Doctor Plant appeared and said I had an unnaturally high quotient of bellicosity that was more usual in a criminal than in a soldier. Most army officers, she said, were conformists, but it was undoubtedly my pugnacious traits that had forced me to prove the hospital wrong by making myself walk. Somehow it did not sound like a compliment. She added that my bellicosity was tempered with very old-fashioned conceptions of honour and truth, which did not sound like a compliment either. I saw how Matthew and Angela were intent on the film, staring at it like acolytes before an altar. This was their work; a rough-cut film which told how I had been written off as a hopeless casualty of a bitter little war in a lost corner of the Atlantic. A West Indian nurse described how galling it had been to watch me trying to walk. "Nice to have the ethnic input," Matthew murmured to Angela, who nodded.

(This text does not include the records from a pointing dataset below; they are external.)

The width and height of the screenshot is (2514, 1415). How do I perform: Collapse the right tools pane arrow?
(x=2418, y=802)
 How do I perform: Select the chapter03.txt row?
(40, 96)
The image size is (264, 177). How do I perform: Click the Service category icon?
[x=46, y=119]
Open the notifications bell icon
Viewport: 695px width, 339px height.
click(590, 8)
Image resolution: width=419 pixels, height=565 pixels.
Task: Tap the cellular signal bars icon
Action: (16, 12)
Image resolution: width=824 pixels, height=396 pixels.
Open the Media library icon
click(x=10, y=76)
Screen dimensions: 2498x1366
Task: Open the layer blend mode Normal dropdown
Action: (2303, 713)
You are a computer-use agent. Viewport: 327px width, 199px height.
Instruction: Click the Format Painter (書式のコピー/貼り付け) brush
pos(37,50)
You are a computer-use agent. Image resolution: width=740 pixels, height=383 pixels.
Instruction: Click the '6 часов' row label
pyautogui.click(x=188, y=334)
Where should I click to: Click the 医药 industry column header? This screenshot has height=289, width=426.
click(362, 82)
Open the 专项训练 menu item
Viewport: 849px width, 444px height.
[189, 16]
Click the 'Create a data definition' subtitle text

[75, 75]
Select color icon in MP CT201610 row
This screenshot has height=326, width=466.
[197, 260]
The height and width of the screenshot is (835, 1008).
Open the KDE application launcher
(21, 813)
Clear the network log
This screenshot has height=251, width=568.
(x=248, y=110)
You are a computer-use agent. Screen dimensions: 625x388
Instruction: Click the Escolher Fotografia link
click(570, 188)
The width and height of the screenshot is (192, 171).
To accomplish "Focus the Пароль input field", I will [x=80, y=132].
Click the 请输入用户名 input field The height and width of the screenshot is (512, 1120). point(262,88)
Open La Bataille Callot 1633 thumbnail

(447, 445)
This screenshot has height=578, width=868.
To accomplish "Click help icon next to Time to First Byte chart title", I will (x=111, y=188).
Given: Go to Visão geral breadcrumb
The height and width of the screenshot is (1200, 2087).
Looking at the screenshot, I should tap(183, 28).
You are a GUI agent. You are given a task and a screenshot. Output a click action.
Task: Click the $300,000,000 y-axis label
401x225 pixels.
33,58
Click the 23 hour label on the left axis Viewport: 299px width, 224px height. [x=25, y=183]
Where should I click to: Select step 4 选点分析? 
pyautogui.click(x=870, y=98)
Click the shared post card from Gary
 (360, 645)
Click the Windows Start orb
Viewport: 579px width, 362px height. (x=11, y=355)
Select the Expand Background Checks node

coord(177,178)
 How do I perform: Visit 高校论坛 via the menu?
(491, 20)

"He'd be bent over," the nurse said. "I know he was hurting himself, but he wouldn't give up."
"Nick Sandman wouldn't give up," Tony Bannister's voice broke in, "because he had a dream." The picture cut to Sycorax as she had been when I first saw her lying abandoned in the trees. "He had a boat, the Sycorax, and he dreamed of taking her back to the Falklands. He would sail in peace where once he had marched in anger."
"Oh, come on!" I protested. "Who makes up this garbage?"
"We can change anything," Angela said dismissively. "We're just trying to give you an idea of what the final film could look like."
The film described how the Sycorax had chafed her warps and been driven on to a mudbank in the river. "That's a bloody lie!" I was angry. "Bannister wanted my berth! He had his bloody Boer move my boat."
"But we can't say that." Angela pre
ssed the pause button and her voice intimated that I was being unreasonably tiresome. "What happened was a regrettable accident, for which Tony is making amends." She released the button and the film showed the caterpillar-tracked crane which had lifted Sycorax out of the trees and on to the front lawn. "Boat and man," Bannister's wildtrack intoned, "would be restored together, and this film follows their progress." The screen went blank. They had been ten bad minutes, and now they wanted my co-operation to make the rest of the film.
"There," Angela switched the set off. "That wasn't too painful, was it?" She used the same patronising inflection that had so grated on me in hospital.
"What's painful"—my anger made me forget just how attractive I found her—"is getting a bullet in the back. That's not painful." I waved at the set. "That's rubbish. Bannister took my boat and my wharf. Now, because he doesn't want the bad publicity, he'll foist that gibberish on the public!"
"Tony rented Lime Wharf from your wife in good faith," Angela said primly.
"My ex-wife," I corrected her, "whose power of attorney expired when she walked out on me to marry that soggy MP."
"Tony didn't know that. And you have to admit he's trying to put matters right, and very generously, I would say."
"At least your bloody film didn't mention my father," I said.
"We wanted to talk to you about that." Matthew, clearly made nervous by the animosity between Angela and myself, lit a new cigarette from the stub of his old.
"Bloody hell." I turned to stare out of the window, but the French girl had gone down to her cabin. I limped to the far end of the room where Bannister had hung a whole slew of pictures of his dead wife, Nadeznha. The photographs showed Nadeznha at sea, Nadeznha in Rome, Nadeznha and her brother at Cape Cod, Nadeznha and Bannister in Sydney, Nadeznha in oilskins, Nadeznha at a fancy-dress ball. Nadeznha had been a very beautiful girl, with dark eyes and a happy smile which made me presume that no one had ever tried to coerce her into being an unwilling TV star. I turned back to Matthew and Angela. "Just out of interest," I said, "who exactly is paying to repair Sycorax?"